March 16th, The Federal Reserve raises interest rates by 25 BPS

  • This was the first increase since December 2018, and was followed by nine further hikes aimed at taming inflation.
  • Monetary tightening cooled interest in risk-on assets like crypto, stress testing business models and tokenomics.

May 8th, The collapse of the €60bn Terra-Luna ecosystem begins

  • UST, the algorithmic stablecoin pegged to the US Dollar, collapses within days, along with Luna and the interest-bearing Anchor protocol. The fallout sent shockwaves through the market and started a contagion for exposed third party services.

June 12th, Celsius Network halts withdrawals

  • Celsius stops withdrawals citing the challenging market conditions.
  • It soon becomes clear Celcius has a black hole in its balance sheet of over €1.2bn, destroying the crypto banking narrative.
  • Over 100,000 customers are left in limbo, catalysing a €300bn sell-off that sets off another round of connected bankruptcies.

June 27th, Voyager lending platform sends 3AC a default notice

  • Three arrows capital fails to service a €665 million loan with Voyager, triggering a default notice.

July 1st, 3AC files for bankruptcy

  • Bankruptcy is confirmed and 3AC’s founders flee to Dubai.

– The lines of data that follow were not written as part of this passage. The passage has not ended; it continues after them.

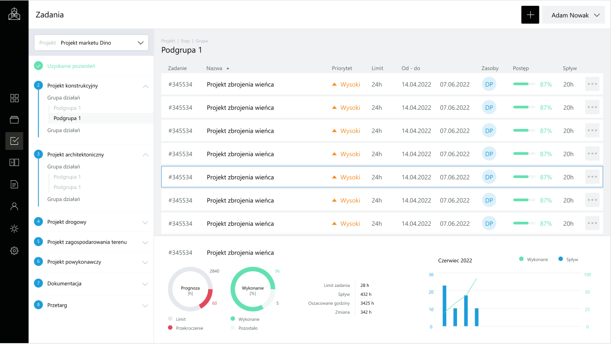Screen dimensions: 611x344
Task: Click the green check for Uzyskanie pozwoleń
Action: point(39,66)
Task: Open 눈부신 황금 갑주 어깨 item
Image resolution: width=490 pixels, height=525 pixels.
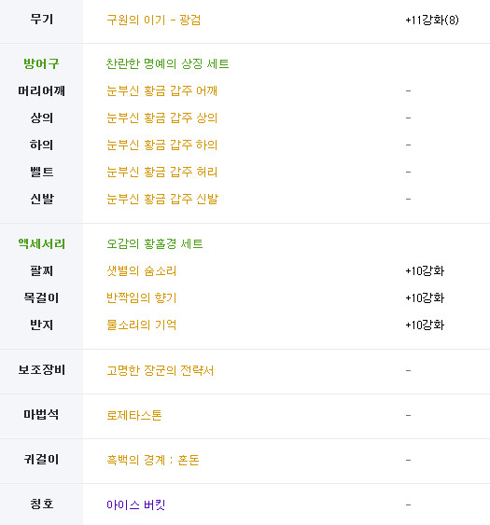Action: 161,90
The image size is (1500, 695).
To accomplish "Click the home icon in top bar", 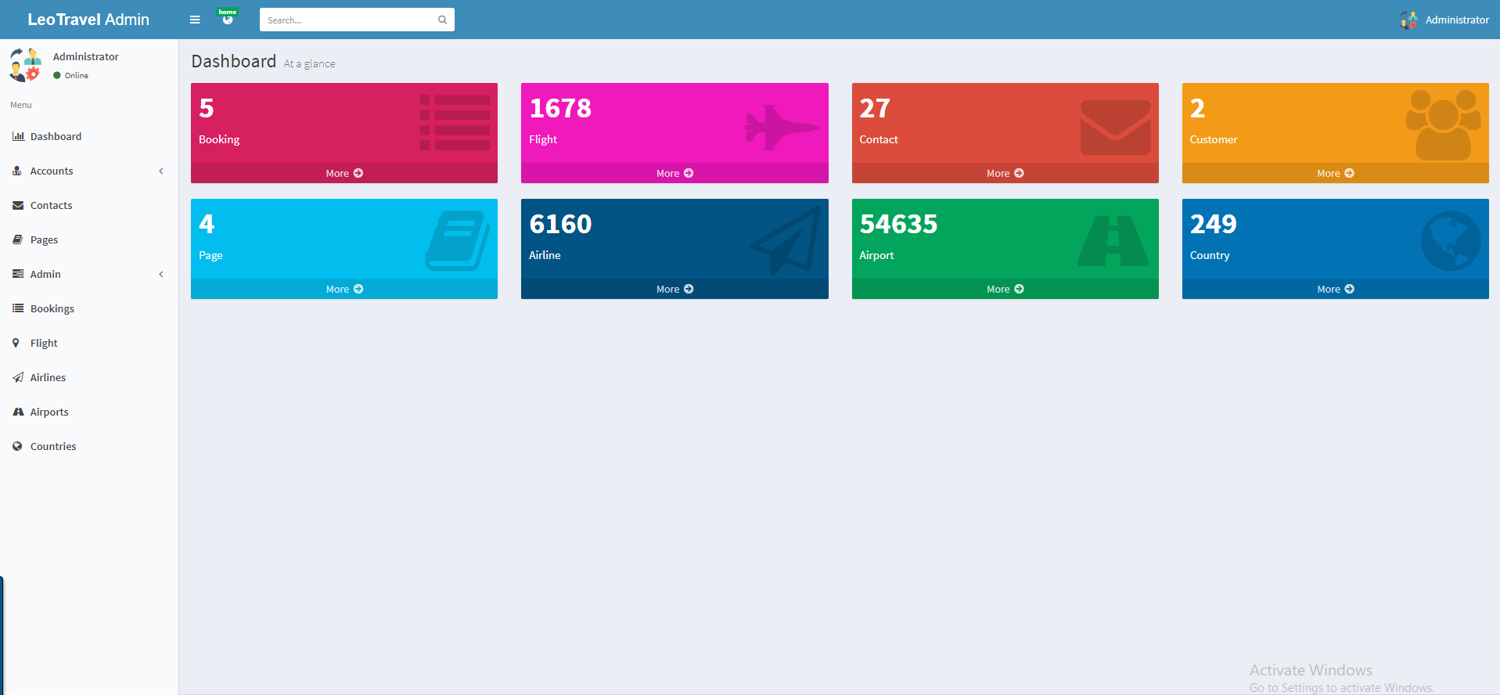I will tap(228, 19).
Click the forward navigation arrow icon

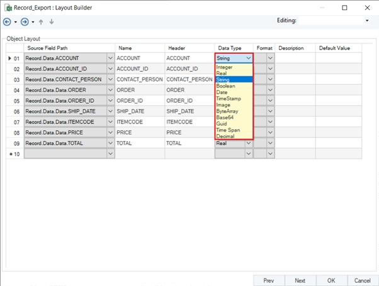(x=25, y=21)
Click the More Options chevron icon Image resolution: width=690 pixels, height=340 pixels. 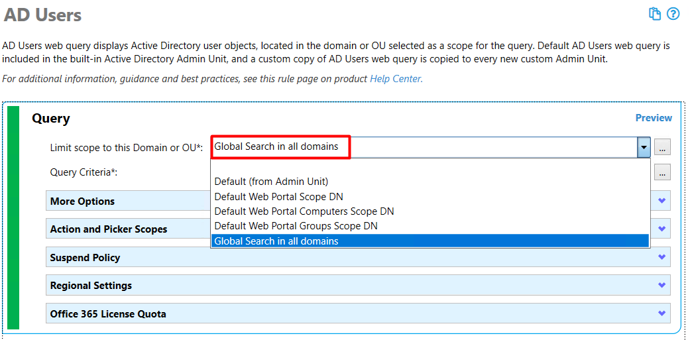(661, 201)

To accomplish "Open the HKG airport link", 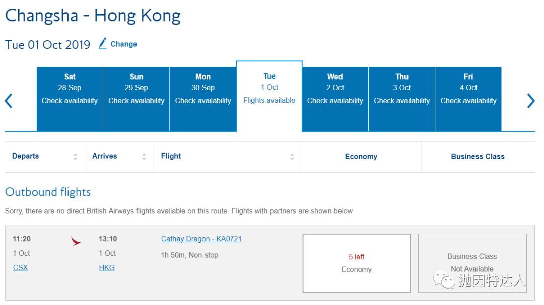I will (x=107, y=268).
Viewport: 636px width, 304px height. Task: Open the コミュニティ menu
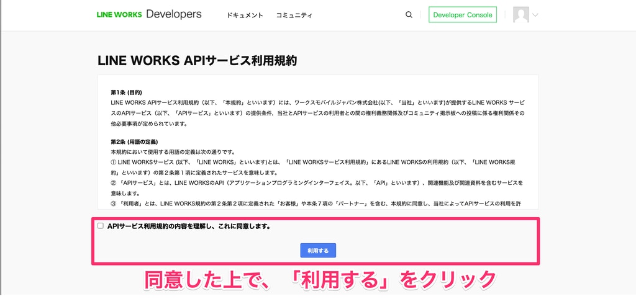[x=294, y=15]
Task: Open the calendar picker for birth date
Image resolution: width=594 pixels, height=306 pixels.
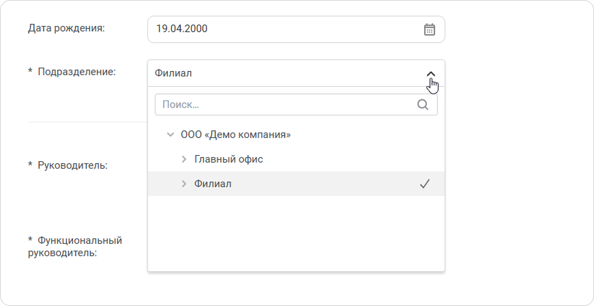Action: click(x=429, y=29)
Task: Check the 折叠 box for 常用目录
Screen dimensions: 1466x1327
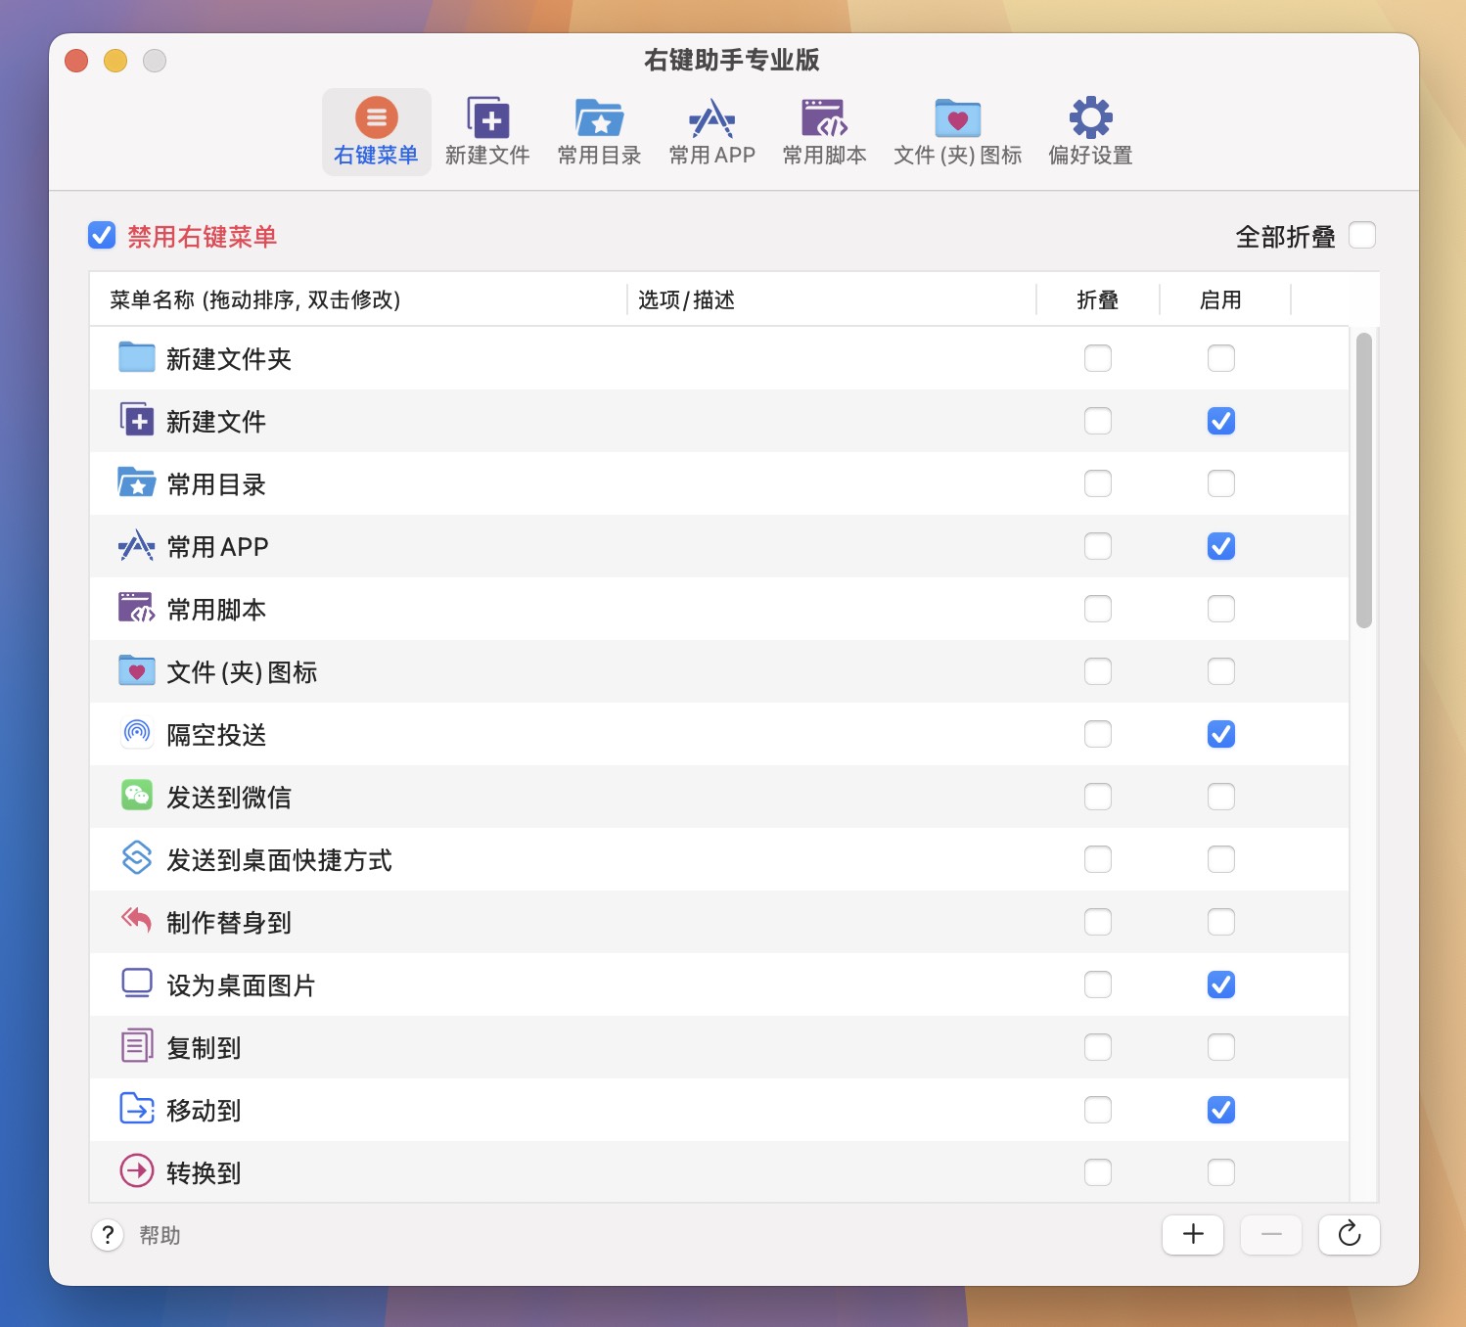Action: (1097, 483)
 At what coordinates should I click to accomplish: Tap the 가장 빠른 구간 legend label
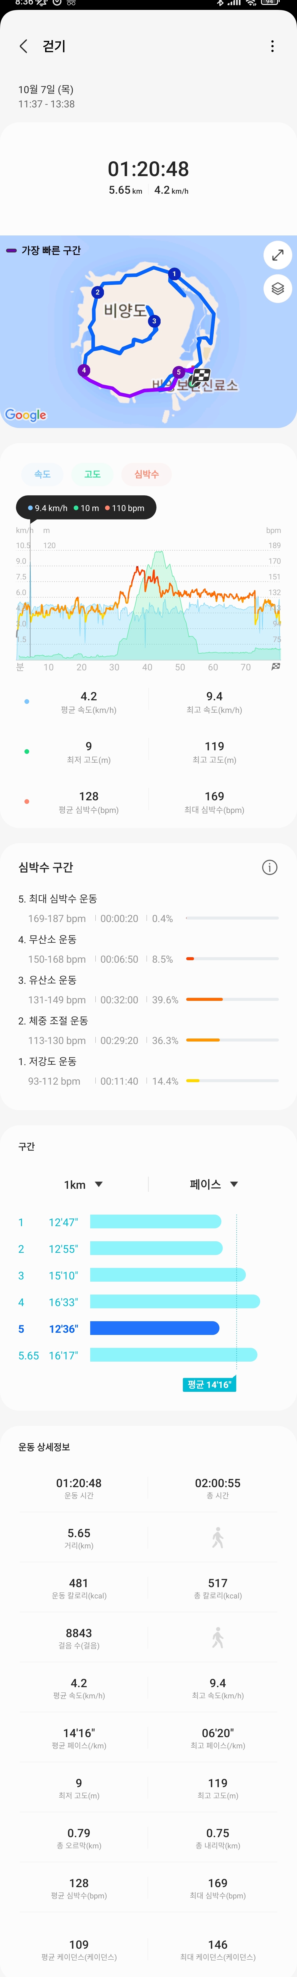(x=51, y=250)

July 5th, Voyager files for bankruptcy

  • Voyager becomes one of the first high-profile victims of 3AC exposure, throwing its customers into turmoil.

September 15th, The Merge sees Ethereum transition to Proof of Stake

  • Ethereum’s completes migration from Proof of Work to Proof of Stake

November 2nd, FTX begins to unravel

  • A Coindesk article casts doubt on the strength of Alameda Research’s balance sheet. This leads to the discovery that most of the €15bn in assets held by Alameda were denominated in FTT, the token created by Bankman-Fried’s trading platform, FTX.
  • CZ, the CEO of Binance, tweeted a barbed message, and four days later confirmed Binance was dumping all its FTT.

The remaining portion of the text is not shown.